Екатерина Воронина | страница 36



Она была хорошим человеком, знающим врачом, но плохим организатором – суетилась, волновалась, хваталась за все сама.

– Знаете, Мария Николаевна, – смягчилась и Катя, – люди страдают, при чем тут наше самолюбие? Какая разница, к кому я пошла? Важно, чтобы им было лучше.
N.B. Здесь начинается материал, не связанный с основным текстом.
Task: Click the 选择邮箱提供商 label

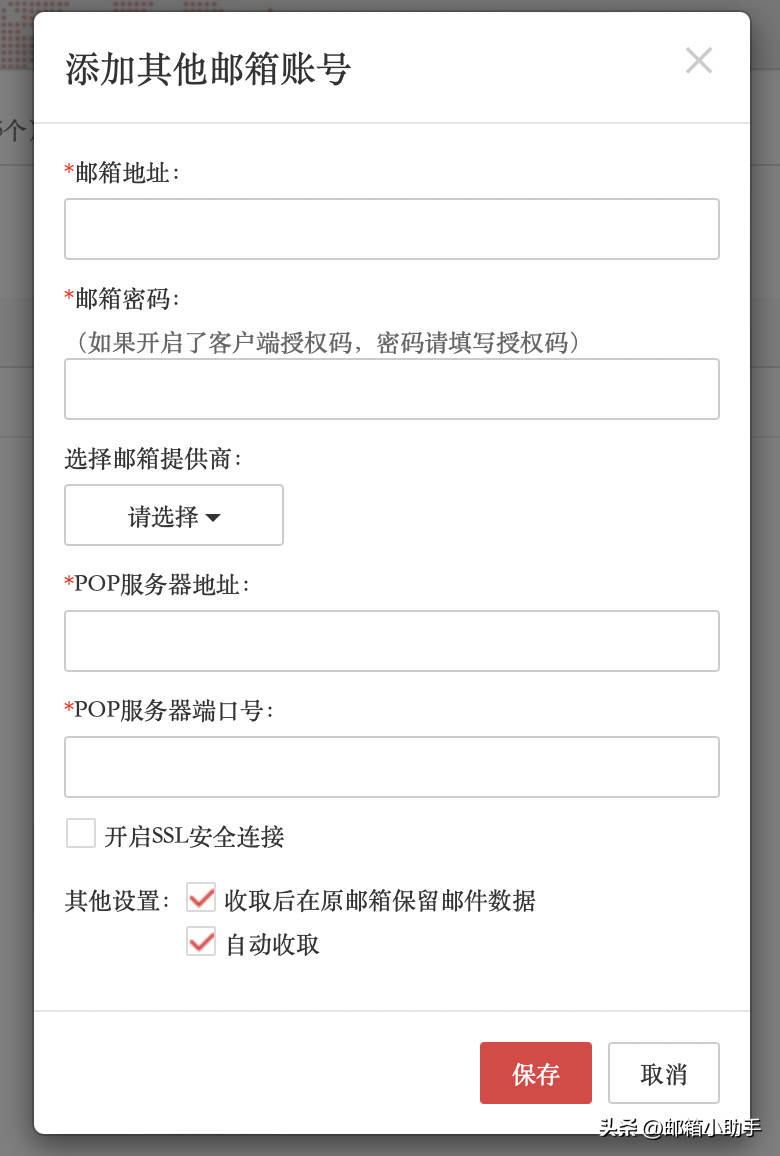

Мария Николаевна посмотрела на Катю и отвернулась, скрывая выступившие на глазах слезы. Двое ее сыновей, мальчики, как и эта Катя, вчерашние школьники, были на фронте. И кто знает, не лежат ли они сейчас в госпитале, где такая же чистая и добрая девичья душа, волнуясь, негодуя и нарушая устав, добивается, чтобы починили ножки у их кроватей, чтобы на этом, может быть, последнем одре им было удобнее лежать.

Катя редко бывала у своих, и когда приходила, то ощущала дом как потерянный и вновь возникший из далекого туманного детства.
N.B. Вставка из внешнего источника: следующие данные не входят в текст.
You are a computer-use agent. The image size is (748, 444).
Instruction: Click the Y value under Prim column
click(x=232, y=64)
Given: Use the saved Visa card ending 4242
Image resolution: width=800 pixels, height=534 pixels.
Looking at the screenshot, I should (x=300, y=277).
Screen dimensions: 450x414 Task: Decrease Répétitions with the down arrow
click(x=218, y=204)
С улицы во двор вел узкий проезд. Углы дома были отбиты грузовыми машинами. В широком дворе с двумя флигелями и многочисленными дровяными сараями по-прежнему стояла – и, наверное, всегда будет стоять – странная смесь запахов: вкусный, сладковатый запах печенья из пекарни и кислый – квашеной капусты из овощной лавки.

Но что-то было не то, что-то было другое. Стояли ящики с песком, висели багры и лопаты. Многие жильцы ушли на фронт, появились новые, эвакуированные. И квартира была другая – пустая, холодная, далекая от той жизни, которой жила теперь Катя.

Мать работала на швейной фабрике; Кирилл учился в Саратове, в танковой школе; Виктор, ученик четвертого класса, один хозяйничал дома.

Приходили письма от бабушки. «Ничего, – писала она, – придет солнышко и к нашему окошечку. Остер топор, да и сук зубаст».

Бабушка умудрялась помогать своим, посылала картошку, овощи, теплые носки и варежки. Она стойко перенесла гибель старшего внука, Андрея. Только уже много позже в одном письме приписала: «Нет нашего Андрюши».

Отец служил капитаном парохода в Волжской военной флотилии, базирующейся на Горький и обслуживающей Сталинград.

Осенью 1942 года его пароход несколько раз приходил в порт. Иван Васильевич звонил в госпиталь, и Катя приезжала к нему.

Отец еще больше осунулся, но в форменной одежде, с суровым, чеканным лицом походил на того солдата, каким смутно вставал он в Катиной памяти. Она прижималась к нему, целовала в худую, морщинистую, тщательно выбритую щеку, ощущая смешанный запах мокрого шинельного сукна и махорки, так хорошо знакомый ей по госпиталю.

– Ну, ну, – говорил он, неловким движением трогая ее волосы, – ладно, ладно! Как живете-то? Что мать?